The concert continues via 俺らの家まで [To our home], which also starts to harmonica playing, this time on a nostalgic, beautiful vibe. As a ballad, it softens the audience, but there is also a lot of goof stuff in this track. Having a fun, uplifting tempo and lots of vowels on its lyrics, it is overall a great song to dance to; the original from 1979 actually uses bluegrass fiddles. The lyrics deal with love, but also (and this is a common theme in Tsuyoshi's tracks) with bonding among friends, and their shared taste for gambling, drinking, driving and the rest of it. Next one is also among Tsuyoshi's star themes: STAY DREAM. It is interesting in that it is way more in the 80's musical spectre, pretty much a rock ballad without the previous display of folkloric elements (if not for Tsuyoshi's vocals, which preserve not only the sentimentality but also the plain Japanese of street talk). Said eighties character also manifest itself in the occasional English lyrics, kind of random but so typical of modern Japanese music. The album version also relies on keyboard, but this live version is a full acoustic and solo performance by Tsuyoshi and his guitar, backed by the audience.

とんぼ [Dragonly] follows next, also a quite popular track and among my favorites. Simple and grandious, it relies on quite catchy verses and chorus, playing on some minimalistic chords without that many arrangements. Its trademark is the powerful choir it starts with, in playful contrast with the chorus itself. The beautiful lyrics also allow appreciation of Tsuyoshi's amazing vocal range; any singer capable of nailing this live have some golden lungs. The heartfelt live performance is just spectacular, and you can tell the audience just wants to sing forever. The next track is among those which need no translation: JAPAN. Very much in the line of STAY DREAM, it is a keyboard-guitar rock ballad with plenty of English. In fact there is little guitar, and you can tell Nagabuchi is getting a well deserved rest amidst these songs. The song is of course a tribute to his country, interrogating it about its future; it also traces back its roots to a young Tsuyoshi who liked protest songs. Now, it must be said that his English is actually pretty good here. The live song features three harmonica solos, quite poignant and enjoyable. Well into the performance at this point, Tsuyoshi looks sweaty and really tired but you can tell he does not miss a note. Thus we get to the last track, MOTHER. This is a quite beautiful song, from instrumentals to lyrics, and has a lot more game as a ballad that the other English-titled songs here. This poem to a vanishing mother actually captures the mentioned sadness within most of Tsuyoshi's songs, that of bars, of men ending alone in their lives and without means to return to what they had been before.
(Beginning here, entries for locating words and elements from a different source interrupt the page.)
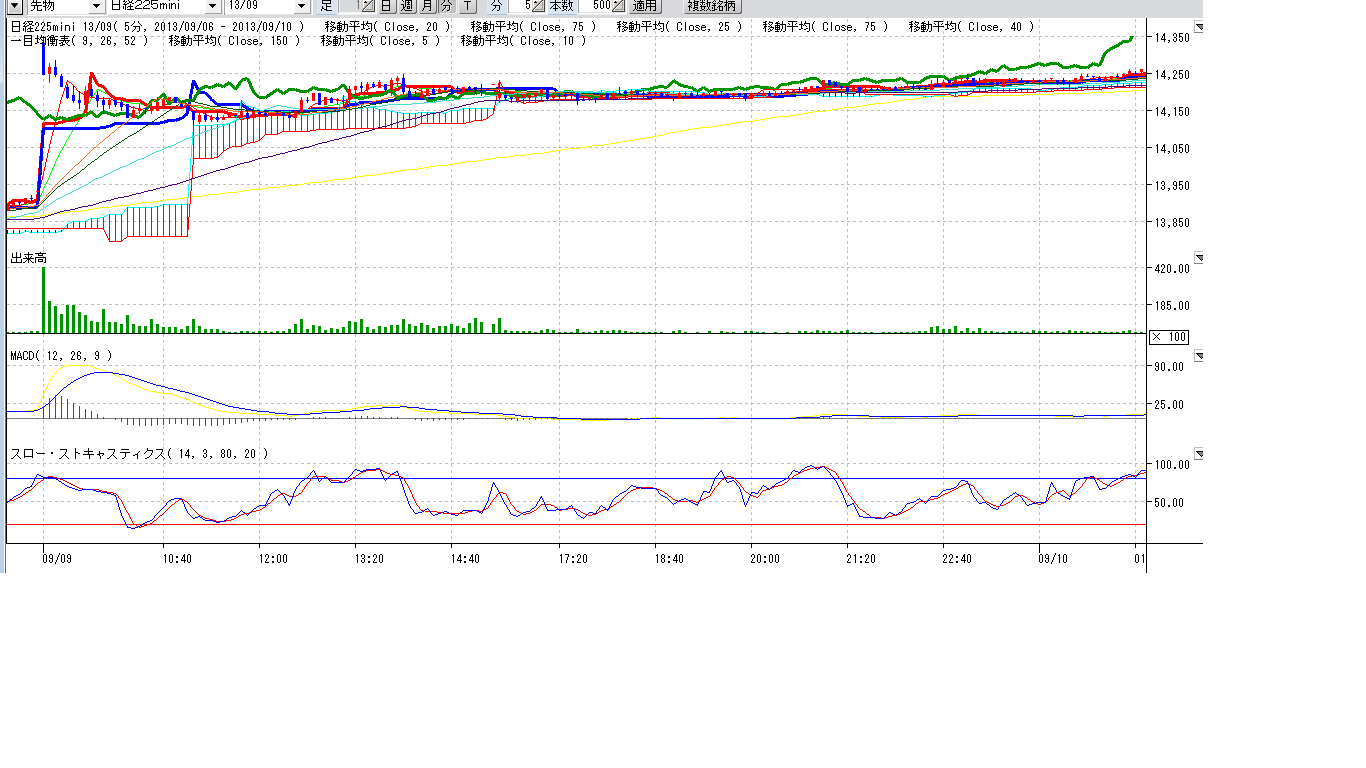This screenshot has width=1366, height=768.
Task: Switch to weekly bars with 週 button
Action: 408,6
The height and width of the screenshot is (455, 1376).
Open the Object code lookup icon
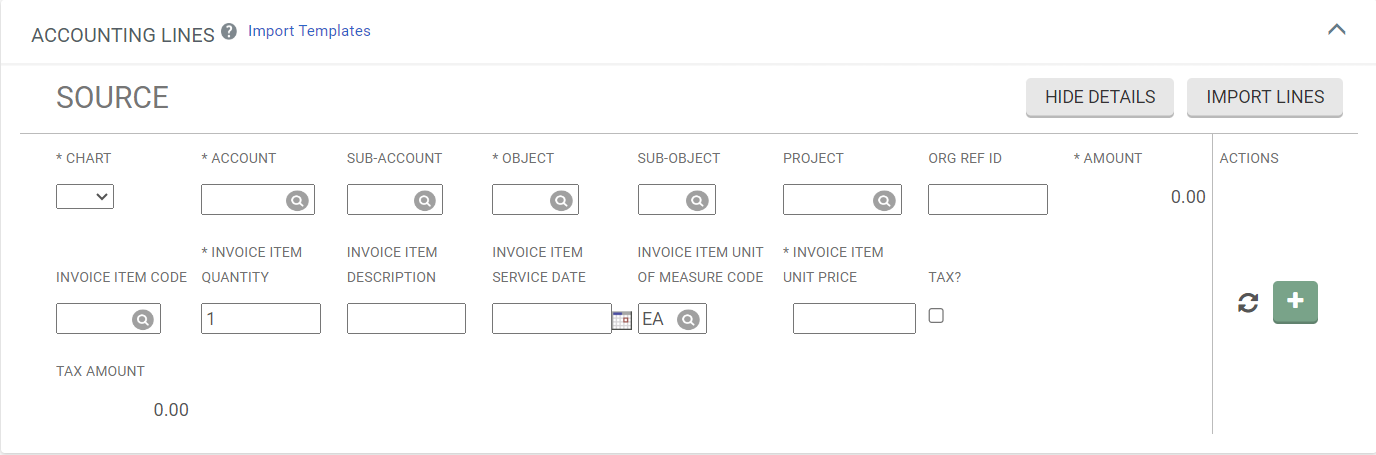coord(562,200)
This theme often appears literally; as an example, both 勇次 and とんぼ present this same construction:

帰りたいけど帰れない [I want to return, but I'm not able to]
もどりたいけどもどれない [I need to go back, but I'm not able to]

It is this deep sentimentaly beneath Tsuyoshi's rough persona that grants him the respect and admiration of many in Japan, even if one can still read in some Youtube comments ''ah, I miss the young Nagabuchi before he turned out a mafia guy'' or ''he is too intense right now, he should turn back''. Well, for better or worse he's not keen on doing so, and we can only hope for more material coming from him at this moment. 63 at the moment, Nagabuchi's legacy is still quite strong in the country, his songs regularly appearing in today's Japanese radio stations and he himself touring a lot and playing his greatest hits. For the time being I end this review.